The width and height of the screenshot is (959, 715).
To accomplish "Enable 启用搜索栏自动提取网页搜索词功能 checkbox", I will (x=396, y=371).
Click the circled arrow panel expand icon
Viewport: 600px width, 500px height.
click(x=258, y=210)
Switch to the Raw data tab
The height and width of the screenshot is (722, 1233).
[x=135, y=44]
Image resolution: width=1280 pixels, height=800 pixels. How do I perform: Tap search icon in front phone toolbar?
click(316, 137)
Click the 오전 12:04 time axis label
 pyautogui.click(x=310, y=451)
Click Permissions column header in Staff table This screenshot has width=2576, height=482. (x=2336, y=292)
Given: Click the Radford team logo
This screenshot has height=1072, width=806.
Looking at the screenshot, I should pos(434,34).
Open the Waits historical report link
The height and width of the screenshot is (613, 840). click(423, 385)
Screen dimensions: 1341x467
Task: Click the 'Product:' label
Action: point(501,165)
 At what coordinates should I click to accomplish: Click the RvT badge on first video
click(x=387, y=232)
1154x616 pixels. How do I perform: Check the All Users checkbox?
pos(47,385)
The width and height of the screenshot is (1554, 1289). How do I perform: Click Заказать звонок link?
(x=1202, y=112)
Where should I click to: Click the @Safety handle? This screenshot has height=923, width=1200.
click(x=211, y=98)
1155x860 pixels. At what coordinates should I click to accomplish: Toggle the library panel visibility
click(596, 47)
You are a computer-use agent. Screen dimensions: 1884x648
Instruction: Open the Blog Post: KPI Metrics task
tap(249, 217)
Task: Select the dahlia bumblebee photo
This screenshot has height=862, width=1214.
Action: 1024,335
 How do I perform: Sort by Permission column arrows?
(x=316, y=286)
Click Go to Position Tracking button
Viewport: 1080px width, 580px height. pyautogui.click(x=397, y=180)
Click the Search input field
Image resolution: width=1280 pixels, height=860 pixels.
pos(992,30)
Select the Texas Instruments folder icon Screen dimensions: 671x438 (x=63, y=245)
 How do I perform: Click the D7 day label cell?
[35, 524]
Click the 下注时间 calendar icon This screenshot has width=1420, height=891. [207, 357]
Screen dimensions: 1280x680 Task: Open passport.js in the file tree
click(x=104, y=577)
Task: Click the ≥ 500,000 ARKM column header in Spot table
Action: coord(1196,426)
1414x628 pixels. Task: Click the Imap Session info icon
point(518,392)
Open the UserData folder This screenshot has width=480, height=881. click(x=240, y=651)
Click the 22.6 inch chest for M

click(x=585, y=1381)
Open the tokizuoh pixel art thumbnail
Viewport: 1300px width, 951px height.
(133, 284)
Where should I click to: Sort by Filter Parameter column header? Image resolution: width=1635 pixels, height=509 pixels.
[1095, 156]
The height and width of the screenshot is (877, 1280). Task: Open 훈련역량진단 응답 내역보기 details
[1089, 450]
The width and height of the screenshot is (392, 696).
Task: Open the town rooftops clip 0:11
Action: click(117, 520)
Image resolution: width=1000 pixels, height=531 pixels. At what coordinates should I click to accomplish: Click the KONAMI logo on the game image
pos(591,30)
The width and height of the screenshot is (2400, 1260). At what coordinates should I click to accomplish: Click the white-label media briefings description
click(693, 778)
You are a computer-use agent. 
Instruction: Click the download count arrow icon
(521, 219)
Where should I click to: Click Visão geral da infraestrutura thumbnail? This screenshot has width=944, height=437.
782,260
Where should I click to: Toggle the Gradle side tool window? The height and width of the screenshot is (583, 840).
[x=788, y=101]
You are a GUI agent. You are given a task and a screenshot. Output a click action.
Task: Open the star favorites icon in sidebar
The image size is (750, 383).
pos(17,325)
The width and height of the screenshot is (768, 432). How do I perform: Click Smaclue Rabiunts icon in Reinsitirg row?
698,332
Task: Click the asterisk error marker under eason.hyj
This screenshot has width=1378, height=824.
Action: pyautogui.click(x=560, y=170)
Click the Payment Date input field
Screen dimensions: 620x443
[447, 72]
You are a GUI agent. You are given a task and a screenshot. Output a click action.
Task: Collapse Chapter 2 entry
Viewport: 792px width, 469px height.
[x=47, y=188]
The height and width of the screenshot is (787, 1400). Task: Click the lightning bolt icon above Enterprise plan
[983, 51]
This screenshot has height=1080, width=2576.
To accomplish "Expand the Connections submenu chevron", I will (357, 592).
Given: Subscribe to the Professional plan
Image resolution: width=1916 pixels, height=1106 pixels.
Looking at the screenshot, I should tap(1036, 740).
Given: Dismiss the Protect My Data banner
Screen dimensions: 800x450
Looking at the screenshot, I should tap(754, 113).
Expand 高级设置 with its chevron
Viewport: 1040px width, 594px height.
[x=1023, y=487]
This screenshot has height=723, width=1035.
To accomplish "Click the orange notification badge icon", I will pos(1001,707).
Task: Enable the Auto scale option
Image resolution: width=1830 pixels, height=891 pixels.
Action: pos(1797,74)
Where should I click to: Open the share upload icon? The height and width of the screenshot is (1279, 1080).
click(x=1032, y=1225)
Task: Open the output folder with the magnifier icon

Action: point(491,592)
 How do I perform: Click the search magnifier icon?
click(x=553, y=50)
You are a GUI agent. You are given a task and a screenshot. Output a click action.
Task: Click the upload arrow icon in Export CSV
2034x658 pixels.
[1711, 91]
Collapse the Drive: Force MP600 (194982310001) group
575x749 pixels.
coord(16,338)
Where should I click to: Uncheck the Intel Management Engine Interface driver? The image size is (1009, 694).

* Your goal
Output the data exactly, so that every line matches the original.

* Answer box
The width and height of the screenshot is (959, 715).
To accomplish "Enable 启用搜索栏自动提取网页搜索词功能 checkbox", I will (x=396, y=371).
Click the circled arrow panel expand icon
Viewport: 600px width, 500px height.
click(x=258, y=210)
Switch to the Raw data tab
The height and width of the screenshot is (722, 1233).
[x=135, y=44]
Image resolution: width=1280 pixels, height=800 pixels. How do I perform: Tap search icon in front phone toolbar?
click(316, 137)
Click the 오전 12:04 time axis label
 pyautogui.click(x=310, y=451)
Click Permissions column header in Staff table This screenshot has width=2576, height=482. (x=2336, y=292)
Given: Click the Radford team logo
This screenshot has height=1072, width=806.
Looking at the screenshot, I should pos(434,34).
Open the Waits historical report link
The height and width of the screenshot is (613, 840). click(423, 385)
Screen dimensions: 1341x467
Task: Click the 'Product:' label
Action: point(501,165)
 At what coordinates should I click to accomplish: Click the RvT badge on first video
click(x=387, y=232)
1154x616 pixels. How do I perform: Check the All Users checkbox?
pos(47,385)
The width and height of the screenshot is (1554, 1289). How do I perform: Click Заказать звонок link?
(x=1202, y=112)
Where should I click to: Click the @Safety handle? This screenshot has height=923, width=1200.
click(x=211, y=98)
1155x860 pixels. At what coordinates should I click to accomplish: Toggle the library panel visibility
click(596, 47)
You are a computer-use agent. Screen dimensions: 1884x648
Instruction: Open the Blog Post: KPI Metrics task
tap(249, 217)
Task: Select the dahlia bumblebee photo
This screenshot has height=862, width=1214.
Action: 1024,335
 How do I perform: Sort by Permission column arrows?
(x=316, y=286)
Click Go to Position Tracking button
Viewport: 1080px width, 580px height. pyautogui.click(x=397, y=180)
Click the Search input field
Image resolution: width=1280 pixels, height=860 pixels.
pos(992,30)
Select the Texas Instruments folder icon Screen dimensions: 671x438 (x=63, y=245)
 How do I perform: Click the D7 day label cell?
[35, 524]
Click the 下注时间 calendar icon This screenshot has width=1420, height=891. [207, 357]
Screen dimensions: 1280x680 Task: Open passport.js in the file tree
click(x=104, y=577)
Task: Click the ≥ 500,000 ARKM column header in Spot table
Action: coord(1196,426)
1414x628 pixels. Task: Click the Imap Session info icon
point(518,392)
Open the UserData folder This screenshot has width=480, height=881. click(x=240, y=651)
Click the 22.6 inch chest for M

click(x=585, y=1381)
Open the tokizuoh pixel art thumbnail
Viewport: 1300px width, 951px height.
(133, 284)
Where should I click to: Sort by Filter Parameter column header? Image resolution: width=1635 pixels, height=509 pixels.
[1095, 156]
The height and width of the screenshot is (877, 1280). Task: Open 훈련역량진단 응답 내역보기 details
[1089, 450]
The width and height of the screenshot is (392, 696).
Task: Open the town rooftops clip 0:11
Action: click(117, 520)
Image resolution: width=1000 pixels, height=531 pixels. At what coordinates should I click to accomplish: Click the KONAMI logo on the game image
pos(591,30)
The width and height of the screenshot is (2400, 1260). At what coordinates should I click to accomplish: Click the white-label media briefings description
click(693, 778)
You are a computer-use agent. 
Instruction: Click the download count arrow icon
(521, 219)
Where should I click to: Click Visão geral da infraestrutura thumbnail? This screenshot has width=944, height=437.
782,260
Where should I click to: Toggle the Gradle side tool window? The height and width of the screenshot is (583, 840).
[x=788, y=101]
You are a GUI agent. You are given a task and a screenshot. Output a click action.
Task: Open the star favorites icon in sidebar
The image size is (750, 383).
pos(17,325)
The width and height of the screenshot is (768, 432). How do I perform: Click Smaclue Rabiunts icon in Reinsitirg row?
698,332
Task: Click the asterisk error marker under eason.hyj
This screenshot has width=1378, height=824.
Action: pyautogui.click(x=560, y=170)
Click the Payment Date input field
Screen dimensions: 620x443
[447, 72]
You are a GUI agent. You are given a task and a screenshot. Output a click action.
Task: Collapse Chapter 2 entry
Viewport: 792px width, 469px height.
[x=47, y=188]
The height and width of the screenshot is (787, 1400). Task: Click the lightning bolt icon above Enterprise plan
[983, 51]
This screenshot has height=1080, width=2576.
To accomplish "Expand the Connections submenu chevron", I will (357, 592).
Given: Subscribe to the Professional plan
Image resolution: width=1916 pixels, height=1106 pixels.
Looking at the screenshot, I should tap(1036, 740).
Given: Dismiss the Protect My Data banner
Screen dimensions: 800x450
Looking at the screenshot, I should tap(754, 113).
Expand 高级设置 with its chevron
Viewport: 1040px width, 594px height.
[x=1023, y=487]
This screenshot has height=723, width=1035.
To accomplish "Click the orange notification badge icon", I will pos(1001,707).
Task: Enable the Auto scale option
Image resolution: width=1830 pixels, height=891 pixels.
Action: pos(1797,74)
Where should I click to: Open the share upload icon? The height and width of the screenshot is (1279, 1080).
click(x=1032, y=1225)
Task: Open the output folder with the magnifier icon

Action: point(491,592)
 How do I perform: Click the search magnifier icon?
click(x=553, y=50)
You are a GUI agent. You are given a task and a screenshot. Output a click action.
Task: Click the upload arrow icon in Export CSV
2034x658 pixels.
[1711, 91]
Collapse the Drive: Force MP600 (194982310001) group
575x749 pixels.
coord(16,338)
Where should I click to: Uncheck the Intel Management Engine Interface driver? The image size is (1009, 694).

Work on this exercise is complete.